Boston, MA—In a first-of-its-kind study, aprepitant (Emend), a centrally acting neurokinin (NK)-1 antagonist indicated for the treatment of chemotherapy-induced nausea and vomiting (CINV), led to a reduction in cough frequency and an improvement in the objective and subjective measures of cough in patients with lung cancer. The study was conducted in the United Kingdom and was presented at the 2015 Palliative Care in Oncology Symposium. In September 2015, aprepitant capsules received an expanded indication for CINV in combination with other antiemetic therapies for use in patients aged ≥12 years and those aged <12 years who weigh at least 30 kg.
"Cough is a complex symptom that has a significant impact on the quality of life of patients, and it is very severe in lung cancer patients," said Amélie Sylvia Mary Harle, MD, PhD, a medical oncologist at the Christie NHS Foundation Trust, Manchester, England.

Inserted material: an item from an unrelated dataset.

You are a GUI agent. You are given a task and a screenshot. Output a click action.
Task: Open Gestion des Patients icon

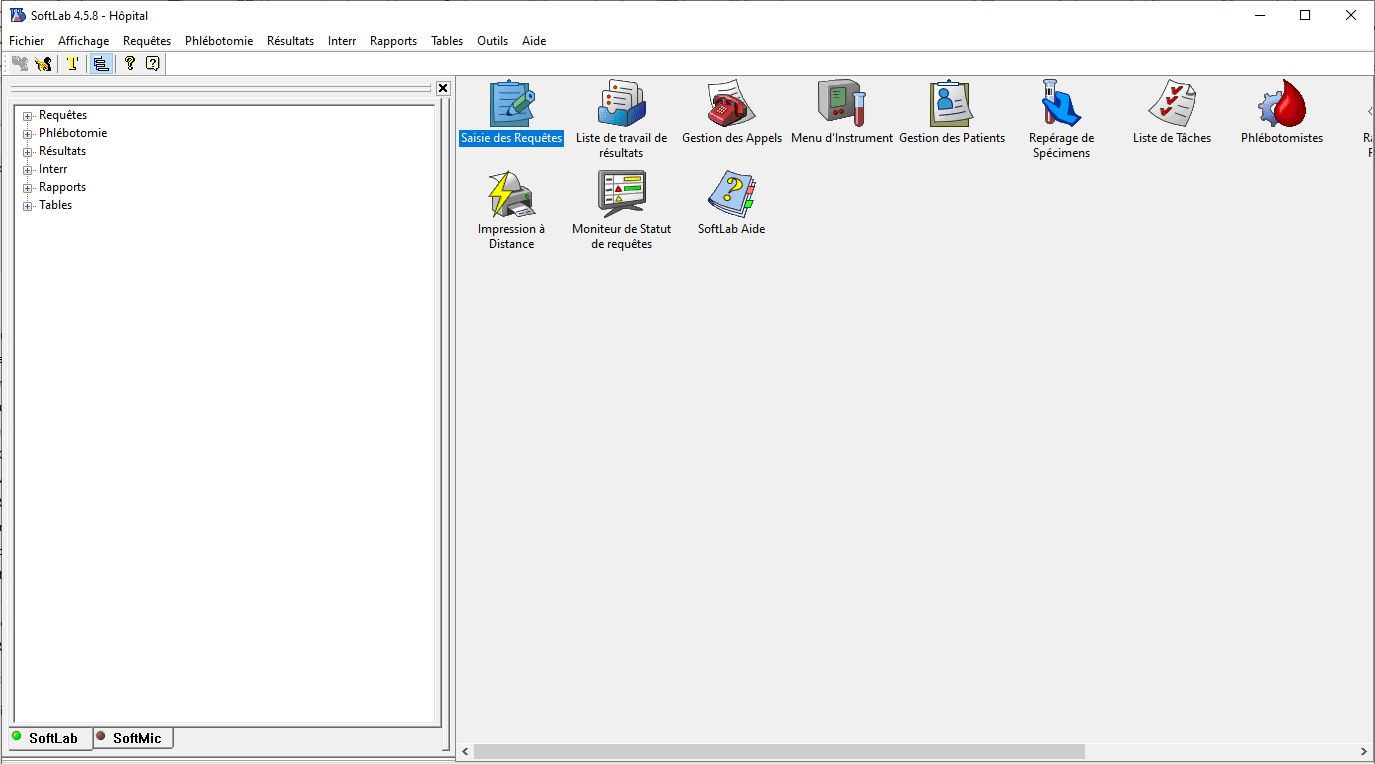click(x=951, y=103)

Approximately 50% of patients with lung cancer report that their cough is severe enough to warrant treatment, and approximately 25% report a painful cough that affects their quality of life.

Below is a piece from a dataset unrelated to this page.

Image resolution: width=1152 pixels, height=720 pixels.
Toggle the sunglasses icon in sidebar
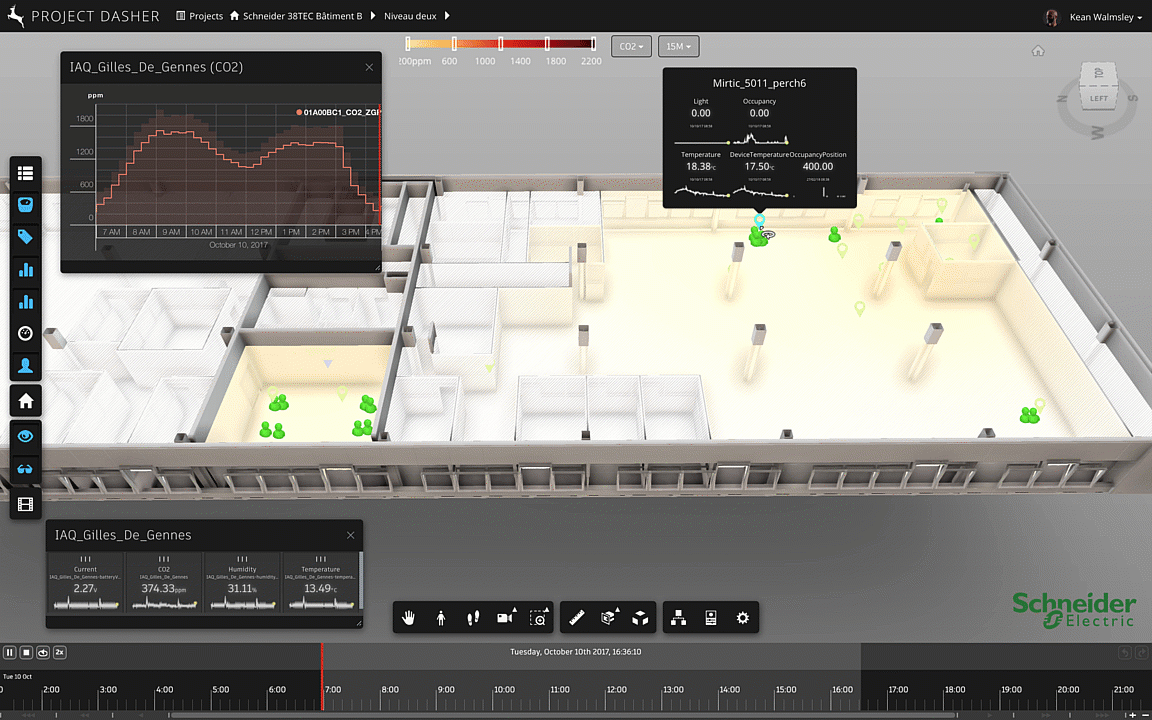click(26, 469)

"The neuronal pathways that control cough are complex," said Dr Harle. "They involve the peripheral nervous system and the central nervous system, but our understanding of these complex pathways is beginning to emerge."
Currently, no evidence-based therapies exist for the treatment of cough in patients with lung cancer. However, the NK-1 pathway is implicated in cough, and aprepitant is a centrally acting NK-1 antagonist currently indicated for the treatment of CINV.
According to Dr Harle, centrally acting NK-1 receptor antagonists have never been tested as a novel antitussive agent in humans, so she and her coinvestigators sought to assess aprepitant's capability to act as an antitussive, using objective daytime ambulatory cough monitoring as the primary end point.
Overall, 20 patients were examined (mean age, 66 years). Of these, 70% were former smokers, 25% current smokers, and 5% never-smokers; 16 had non–small-cell lung cancer, 10 had advanced-stage disease, and 4 were receiving anticancer therapy.
"We used a crossover design to enable a small sample size, because cough varies so much between individuals, and we wanted patients to act as their own controls," said Dr Harle.
The participants received 125 mg of aprepitant on day 1 and 80 mg on days 2 and 3 or matched placebo, after which all the assessments were repeated. After a 3-day washout, patients crossed over to alternative treatment of aprepitant or to placebo for 3 days (days 7-9). The assessments were again repeated, and a toxicity assessment was performed at days 13 to 14.
The primary end point was the comparison of change from baseline in daytime cough counts for aprepitant versus for placebo. "This outcome measure was an objective quantification of cough, using cough recordings from which we could develop a cough frequency," said Dr Harle. The secondary end point was the comparison of change from baseline in cough scores. "These were the subjective assessments, using validated cough questionnaires and standard oncology tools assessing cough," she added.
Significant Reduction in Cough Frequency
"Aprepitant led to a statistically significant reduction in cough frequency," Dr Harle reported. The daytime cough frequency was 15.9 coughs per hour at baseline, 12.8 with aprepitant, and 16.2 with placebo (P = .03). A significant reduction in all cough scores was also demonstrated.
"Regarding the subjective measures, the effect was modest, but interestingly, patients were able to report a difference in all 4 of the measurements that we used," Dr Harle stated. "Even the physician-rated scale, which is quite a blunt instrument, showed improvement."
The adverse events were minimal, and the investigators found aprepitant to be well-tolerated.
This trial is the first to measure the efficacy of aprepitant as a novel antitussive using validated subjective and objective cough measurements in patients with lung cancer. It is also the first trial to investigate a centrally acting NK-1 antagonist in humans. Treatment with aprepitant was associated with significant improvements in objective and subjective scores, suggesting that the NK-1 pathway may be a key component of cough mechanisms in patients with lung cancer.
"We hope these data will inform the design of a definitive trial in the future," said Dr Harle.